I literally can't speak to anyone about this but need to get it off my chest, please be kind!
Last week my phone was dead and I went on Pinterest on my husband's phone while I waiting for tea to cook. Went to the search bar and the last searches were all women's names but also some weird things like "e girl face" so I clicked one of the girls names out of curiosity. They looked about 17 (at the oldest). Clicked another one and they looked even younger (looked 16 but Google says they're 18). Mixture of actresses, you tubers etc but all very young looking 18 year olds, they literally looked about 15/16.
I slept on it and then the following evening asked him about it. He admitted straight away that when he was struggling with stress at work a year ago he started seeking out teen porn regularly (in addition to the Pinterest searches).
He was signed off work at this point with stress (if it was actually at that time as it was the most recent searches but he says he just hasn't used Pinterest for ages). If it was at that time I was back at work after maternity leave with a 11 month old baby, just getting over postnatal depression due to birth trauma and existing CPTSD and struggling with a new diagnosis of fibromyalgia. Which I think is one thing that's making it feel like more of a betrayal, as I was already feeling so awful at that time.

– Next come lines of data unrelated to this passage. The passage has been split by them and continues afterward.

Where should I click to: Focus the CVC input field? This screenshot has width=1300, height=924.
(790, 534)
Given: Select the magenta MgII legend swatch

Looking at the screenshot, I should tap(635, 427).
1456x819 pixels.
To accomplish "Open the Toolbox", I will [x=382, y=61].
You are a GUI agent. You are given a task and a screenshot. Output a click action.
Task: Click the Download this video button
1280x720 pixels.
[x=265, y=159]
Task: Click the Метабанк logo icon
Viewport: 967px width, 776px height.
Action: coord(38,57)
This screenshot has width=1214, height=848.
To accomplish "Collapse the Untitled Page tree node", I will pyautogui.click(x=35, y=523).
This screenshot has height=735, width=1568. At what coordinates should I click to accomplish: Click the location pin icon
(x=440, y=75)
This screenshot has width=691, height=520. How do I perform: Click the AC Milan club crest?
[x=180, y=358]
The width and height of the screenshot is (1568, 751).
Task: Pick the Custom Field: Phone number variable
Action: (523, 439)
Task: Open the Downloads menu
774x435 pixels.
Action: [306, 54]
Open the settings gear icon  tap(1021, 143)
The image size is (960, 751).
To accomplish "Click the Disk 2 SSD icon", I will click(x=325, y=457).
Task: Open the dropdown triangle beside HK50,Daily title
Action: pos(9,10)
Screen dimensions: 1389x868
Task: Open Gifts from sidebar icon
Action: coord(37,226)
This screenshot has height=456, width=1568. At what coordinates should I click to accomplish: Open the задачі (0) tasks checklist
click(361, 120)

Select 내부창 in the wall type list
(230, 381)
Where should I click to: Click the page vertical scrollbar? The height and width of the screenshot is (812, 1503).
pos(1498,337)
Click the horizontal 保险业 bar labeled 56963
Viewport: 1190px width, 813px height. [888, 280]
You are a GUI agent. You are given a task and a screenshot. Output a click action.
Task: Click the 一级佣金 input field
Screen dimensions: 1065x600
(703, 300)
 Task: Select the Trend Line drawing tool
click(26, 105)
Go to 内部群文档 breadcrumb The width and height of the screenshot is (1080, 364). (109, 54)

He's promised it was in the past and that he is ashamed by it and I know that category of porn is very popular but I just don't understand why he would want to look at girls that young without it being something more sinister? It's really effecting me and I feel physically sick thinking about it. It's also made my self esteem even lower due to me obviously not looking anything like the girls he is seeking out. I just can't see how I'm going to be able to have sex with him again without feeling horrendous for many reasons.
I'm busy during the day and feel like but when he gets home from work it hits me and I just don't want to look at him.
I don't even feel like I could talk to a therapist about it and definitely couldn't tell any friends yet.
I could just really do with venting and talking it through if anyone has any words of wisdom!